To test it, Betsy, you could try sending the same document to your K1.  See if it goes.  My guess is that it will!

And, by the way, what a cool thing to do. . . . .a welcome letter from Jeff Bezos AND one from the grands!


----------



## Betsy the Quilter (Oct 27, 2008)

Ann in Arlington said:


> To test it, Betsy, you could try sending the same document to your K1. See if it goes. My guess is that it will!
> 
> And, by the way, what a cool thing to do. . . . .a welcome letter from Jeff Bezos AND one from the grands!
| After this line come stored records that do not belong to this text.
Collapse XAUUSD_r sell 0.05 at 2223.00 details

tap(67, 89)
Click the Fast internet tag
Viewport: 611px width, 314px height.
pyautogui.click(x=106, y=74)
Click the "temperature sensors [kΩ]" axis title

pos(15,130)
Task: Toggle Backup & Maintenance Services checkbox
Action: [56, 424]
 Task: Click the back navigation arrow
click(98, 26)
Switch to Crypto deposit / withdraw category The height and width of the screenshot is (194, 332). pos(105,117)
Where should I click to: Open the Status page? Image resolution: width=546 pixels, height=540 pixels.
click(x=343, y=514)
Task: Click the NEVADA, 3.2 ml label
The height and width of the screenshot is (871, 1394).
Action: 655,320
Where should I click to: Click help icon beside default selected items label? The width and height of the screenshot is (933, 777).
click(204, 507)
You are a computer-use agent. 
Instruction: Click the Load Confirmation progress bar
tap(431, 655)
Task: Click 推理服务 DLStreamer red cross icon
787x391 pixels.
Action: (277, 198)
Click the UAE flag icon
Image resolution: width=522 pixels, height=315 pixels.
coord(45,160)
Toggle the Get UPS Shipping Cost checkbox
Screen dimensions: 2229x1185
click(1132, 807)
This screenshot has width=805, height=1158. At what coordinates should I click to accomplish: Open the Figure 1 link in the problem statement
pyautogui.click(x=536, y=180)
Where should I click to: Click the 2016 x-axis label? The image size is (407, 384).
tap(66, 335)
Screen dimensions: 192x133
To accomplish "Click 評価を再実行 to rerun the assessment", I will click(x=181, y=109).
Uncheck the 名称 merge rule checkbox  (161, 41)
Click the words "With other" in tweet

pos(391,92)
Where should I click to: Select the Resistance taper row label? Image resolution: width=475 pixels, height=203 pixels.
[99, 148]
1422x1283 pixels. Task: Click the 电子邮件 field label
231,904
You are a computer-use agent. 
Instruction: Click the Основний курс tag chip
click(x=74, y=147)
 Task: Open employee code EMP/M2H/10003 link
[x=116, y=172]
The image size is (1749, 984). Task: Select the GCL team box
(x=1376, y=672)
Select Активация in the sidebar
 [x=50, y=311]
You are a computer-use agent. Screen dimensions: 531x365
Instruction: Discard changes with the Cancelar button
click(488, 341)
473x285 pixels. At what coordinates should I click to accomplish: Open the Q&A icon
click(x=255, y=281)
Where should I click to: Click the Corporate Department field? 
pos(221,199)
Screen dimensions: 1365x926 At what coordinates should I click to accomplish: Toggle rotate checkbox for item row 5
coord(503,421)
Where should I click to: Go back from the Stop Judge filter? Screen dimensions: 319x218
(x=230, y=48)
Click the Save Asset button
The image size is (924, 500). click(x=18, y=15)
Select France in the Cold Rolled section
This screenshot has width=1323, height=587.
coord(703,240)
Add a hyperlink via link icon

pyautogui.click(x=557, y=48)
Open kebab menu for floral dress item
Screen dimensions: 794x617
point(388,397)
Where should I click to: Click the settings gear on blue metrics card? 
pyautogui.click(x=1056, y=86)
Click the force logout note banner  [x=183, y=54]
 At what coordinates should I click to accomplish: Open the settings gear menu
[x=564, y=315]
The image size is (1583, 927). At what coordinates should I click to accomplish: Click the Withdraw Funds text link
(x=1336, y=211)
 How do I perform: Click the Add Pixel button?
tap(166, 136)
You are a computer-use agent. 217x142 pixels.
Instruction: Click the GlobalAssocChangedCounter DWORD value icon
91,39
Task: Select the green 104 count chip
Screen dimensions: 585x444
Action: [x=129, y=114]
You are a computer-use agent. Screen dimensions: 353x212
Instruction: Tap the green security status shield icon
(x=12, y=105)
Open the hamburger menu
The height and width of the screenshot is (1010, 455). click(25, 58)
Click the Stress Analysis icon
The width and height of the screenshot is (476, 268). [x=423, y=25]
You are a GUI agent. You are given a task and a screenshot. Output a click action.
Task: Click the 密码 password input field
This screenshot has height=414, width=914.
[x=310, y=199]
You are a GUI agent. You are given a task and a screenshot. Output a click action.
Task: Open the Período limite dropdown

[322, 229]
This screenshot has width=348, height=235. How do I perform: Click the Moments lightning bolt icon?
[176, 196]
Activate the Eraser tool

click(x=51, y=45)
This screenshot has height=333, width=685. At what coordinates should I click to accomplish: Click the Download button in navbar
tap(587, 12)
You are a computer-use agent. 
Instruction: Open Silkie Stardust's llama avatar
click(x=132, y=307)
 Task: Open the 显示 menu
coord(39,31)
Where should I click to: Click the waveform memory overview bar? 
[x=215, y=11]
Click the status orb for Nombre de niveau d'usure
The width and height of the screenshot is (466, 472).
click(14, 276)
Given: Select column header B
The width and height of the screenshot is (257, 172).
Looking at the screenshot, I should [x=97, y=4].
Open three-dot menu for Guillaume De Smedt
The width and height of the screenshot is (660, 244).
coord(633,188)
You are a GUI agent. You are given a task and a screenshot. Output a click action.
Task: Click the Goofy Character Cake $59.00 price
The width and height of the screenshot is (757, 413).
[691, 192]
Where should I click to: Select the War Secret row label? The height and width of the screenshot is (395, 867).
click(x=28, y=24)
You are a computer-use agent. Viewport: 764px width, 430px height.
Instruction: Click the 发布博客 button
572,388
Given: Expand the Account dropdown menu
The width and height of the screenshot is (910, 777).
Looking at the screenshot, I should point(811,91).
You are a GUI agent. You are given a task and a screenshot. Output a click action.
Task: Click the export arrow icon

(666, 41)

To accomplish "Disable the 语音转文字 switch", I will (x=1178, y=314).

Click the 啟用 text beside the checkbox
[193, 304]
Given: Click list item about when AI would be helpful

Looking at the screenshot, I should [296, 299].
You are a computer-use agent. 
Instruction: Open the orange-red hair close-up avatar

I'll wait and see if you get charged. 

They seemed to like it. I recommend it for anyone giving a Kindle to someone, it was kinda fun. I put some "getting started info." I'm going to do it for my bro on his Fire, I think, since we still haven't exchanged gifts. The trick is to be sure it's exactly the way you want it before you send it to the gift device, since, unless you've opened it, you can't get it off once you've sent it. Fortunately, I had other devices to test on. 

Betsy

Here's what I sent, by the way (they got K4s). The document title was "Merry Christmas, <granddaughter>"



> Merry Christmas, <granddaughter's name>!
> 
> We've added the Narnia series to your new Kindle so that you will have something to read right away!
> 
> ...


----------



## Ann in Arlington (Oct 27, 2008)

Yeah. . .when I gave my aunt the Kindle I did a similar thing. . .except I printed it on paper so her helpers would be able to use it to assist!  I couldn't assume they'd know how to turn the thing on to read it.   In fact, my 'hints and tricks' started with "How to turn it on."


----------



## Betsy the Quilter (Oct 27, 2008)

Yeah, if I was giving it to, say, Fred, I would have done that.    The granddaughters didn't have any problem figuring that part out.

Betsy


----------